Agreed, but I was responding to the idea that we shouldn't avoid piecemeal change just because we can't eat the whole loaf in one bite. Reducing ranks without amalgamations is one such piecemeal change. Large-scale amalgamations are a different kind of change.
I suppose that if there are no under-worked people in BORs now, none of them are going to magically go away if units amalgamate without reducing the number of people to be supported. If a Res F BOR is really a COR and is needed for that, then an amalgamated battalion of three companies will still need the staffing of three ORs. We can pretend that there are only a few BORs on paper, but if there are a bunch of detachments consisting of a Reg F Sgt and a couple of Class B Cpl/MCpl for each company, I foresee not much savings there. Alternatively, it would have to be true that Res F OR staff are not as busy as everyone was led to believe, and that they can all stand to have their work loads increased.
Similarly, each part of an amalgamated battalion that has its own facility (armoury) and holding of stores is likely to need a full-time quartermaster, unless that turns out upon serious evaluation to be another example of feather-bedding.
For the Res F members, I suppose that if there are fewer LCol and CWO positions, there will just be fewer people promoted too quickly to those ranks. The people who would have been promoted are still going to stick around, unless they're released as superfluous majors and MWOs. If they're still serving, the savings is only the difference between rank levels, not the elimination of entire soldiers. Maybe we'll save enough to pay for the government's mandates for equipping washrooms - one relatively trivial cost offset by one relatively trivial savings.

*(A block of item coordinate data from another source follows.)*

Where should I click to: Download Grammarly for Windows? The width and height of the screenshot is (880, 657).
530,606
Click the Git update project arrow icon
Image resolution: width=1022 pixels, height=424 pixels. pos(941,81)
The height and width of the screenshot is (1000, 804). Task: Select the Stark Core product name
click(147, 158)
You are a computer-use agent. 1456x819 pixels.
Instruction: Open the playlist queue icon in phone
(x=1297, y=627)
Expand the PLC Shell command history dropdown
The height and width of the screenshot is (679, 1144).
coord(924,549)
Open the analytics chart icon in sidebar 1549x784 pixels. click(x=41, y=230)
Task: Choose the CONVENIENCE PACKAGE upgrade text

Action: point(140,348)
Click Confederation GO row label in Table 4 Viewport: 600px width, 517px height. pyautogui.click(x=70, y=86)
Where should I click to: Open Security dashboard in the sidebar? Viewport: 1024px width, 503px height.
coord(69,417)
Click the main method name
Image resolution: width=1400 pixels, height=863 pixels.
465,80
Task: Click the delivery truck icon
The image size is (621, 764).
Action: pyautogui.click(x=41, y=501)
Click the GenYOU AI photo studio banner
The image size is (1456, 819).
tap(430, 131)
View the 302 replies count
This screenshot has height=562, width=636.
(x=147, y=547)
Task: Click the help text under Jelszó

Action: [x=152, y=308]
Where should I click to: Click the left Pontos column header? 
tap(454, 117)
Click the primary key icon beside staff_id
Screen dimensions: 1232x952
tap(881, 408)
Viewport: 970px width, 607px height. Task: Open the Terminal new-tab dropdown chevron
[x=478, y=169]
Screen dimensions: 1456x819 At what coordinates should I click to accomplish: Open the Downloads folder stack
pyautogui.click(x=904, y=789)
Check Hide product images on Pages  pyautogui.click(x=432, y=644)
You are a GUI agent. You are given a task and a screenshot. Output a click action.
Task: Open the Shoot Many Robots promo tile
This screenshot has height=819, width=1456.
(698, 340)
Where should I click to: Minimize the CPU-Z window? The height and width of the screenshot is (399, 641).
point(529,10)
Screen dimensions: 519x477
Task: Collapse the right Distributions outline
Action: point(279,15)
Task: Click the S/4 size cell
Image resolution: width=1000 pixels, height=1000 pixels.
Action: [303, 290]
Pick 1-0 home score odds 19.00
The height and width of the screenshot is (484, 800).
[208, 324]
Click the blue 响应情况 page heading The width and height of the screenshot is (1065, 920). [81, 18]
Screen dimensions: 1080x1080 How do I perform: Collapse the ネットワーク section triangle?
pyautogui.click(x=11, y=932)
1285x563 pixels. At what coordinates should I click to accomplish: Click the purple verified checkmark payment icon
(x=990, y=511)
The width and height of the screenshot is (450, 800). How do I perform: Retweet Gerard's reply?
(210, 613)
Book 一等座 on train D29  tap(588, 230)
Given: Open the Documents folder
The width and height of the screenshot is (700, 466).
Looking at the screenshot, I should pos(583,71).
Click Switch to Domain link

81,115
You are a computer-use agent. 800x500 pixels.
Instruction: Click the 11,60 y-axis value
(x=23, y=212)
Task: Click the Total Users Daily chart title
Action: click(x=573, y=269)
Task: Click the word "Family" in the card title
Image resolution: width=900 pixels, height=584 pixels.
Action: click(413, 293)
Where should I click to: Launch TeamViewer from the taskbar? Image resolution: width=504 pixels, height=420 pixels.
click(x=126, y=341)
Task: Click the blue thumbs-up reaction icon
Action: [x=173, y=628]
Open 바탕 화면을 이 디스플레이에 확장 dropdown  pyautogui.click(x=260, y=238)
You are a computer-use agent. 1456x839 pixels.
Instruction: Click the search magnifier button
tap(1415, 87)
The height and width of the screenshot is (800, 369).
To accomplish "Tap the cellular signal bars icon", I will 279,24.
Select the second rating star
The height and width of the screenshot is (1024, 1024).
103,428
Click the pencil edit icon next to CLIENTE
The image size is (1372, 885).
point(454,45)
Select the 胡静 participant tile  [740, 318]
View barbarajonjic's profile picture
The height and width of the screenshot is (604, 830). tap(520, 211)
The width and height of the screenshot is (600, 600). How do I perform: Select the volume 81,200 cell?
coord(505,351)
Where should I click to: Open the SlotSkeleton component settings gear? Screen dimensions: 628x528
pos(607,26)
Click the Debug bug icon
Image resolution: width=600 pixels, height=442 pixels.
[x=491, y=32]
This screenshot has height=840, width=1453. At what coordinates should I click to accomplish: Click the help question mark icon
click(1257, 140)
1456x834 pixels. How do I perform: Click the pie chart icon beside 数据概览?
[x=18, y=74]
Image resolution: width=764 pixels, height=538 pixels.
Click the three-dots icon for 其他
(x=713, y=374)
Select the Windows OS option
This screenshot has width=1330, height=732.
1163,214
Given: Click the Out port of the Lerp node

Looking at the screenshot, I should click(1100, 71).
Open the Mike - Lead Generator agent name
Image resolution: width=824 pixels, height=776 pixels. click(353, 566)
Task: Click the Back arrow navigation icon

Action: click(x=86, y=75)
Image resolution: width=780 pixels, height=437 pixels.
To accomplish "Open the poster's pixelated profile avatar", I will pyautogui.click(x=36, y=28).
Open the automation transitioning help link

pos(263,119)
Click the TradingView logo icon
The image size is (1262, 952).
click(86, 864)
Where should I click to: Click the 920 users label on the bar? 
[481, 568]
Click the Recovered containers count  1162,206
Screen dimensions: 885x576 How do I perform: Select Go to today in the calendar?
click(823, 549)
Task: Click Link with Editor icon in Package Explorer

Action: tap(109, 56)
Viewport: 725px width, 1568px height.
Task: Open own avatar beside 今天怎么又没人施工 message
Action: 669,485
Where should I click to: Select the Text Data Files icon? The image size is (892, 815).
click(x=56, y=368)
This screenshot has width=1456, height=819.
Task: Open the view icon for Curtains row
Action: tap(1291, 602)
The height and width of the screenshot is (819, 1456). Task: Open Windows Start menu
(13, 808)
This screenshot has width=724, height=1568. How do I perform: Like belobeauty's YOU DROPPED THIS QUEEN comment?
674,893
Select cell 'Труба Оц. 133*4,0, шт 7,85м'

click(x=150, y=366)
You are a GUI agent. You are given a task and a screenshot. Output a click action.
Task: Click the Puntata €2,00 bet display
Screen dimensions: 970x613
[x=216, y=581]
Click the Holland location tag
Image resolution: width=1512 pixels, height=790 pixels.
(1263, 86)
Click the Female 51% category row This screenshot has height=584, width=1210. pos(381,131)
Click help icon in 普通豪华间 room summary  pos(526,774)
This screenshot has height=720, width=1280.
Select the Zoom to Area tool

Reducing the number of Res F formation HQs shows promise - again, provided most of the full-time people are dramatically underutilized. If one HQ in Edmonton turns out to be intolerably overworked doing everything the units in BC and SK and Thunder Bay need done on their behalf, well, then...
Any of these things might be doable. Amalgamation doesn't require any of them to be doable, but claiming some efficiency as a benefit of amalgamation does require it. The idea of diligence suggests it be done up front. If change is implemented with the assumption the efficiency will be realized and we proceed accordingly - eliminating capabilities we think we won't need - damages will result.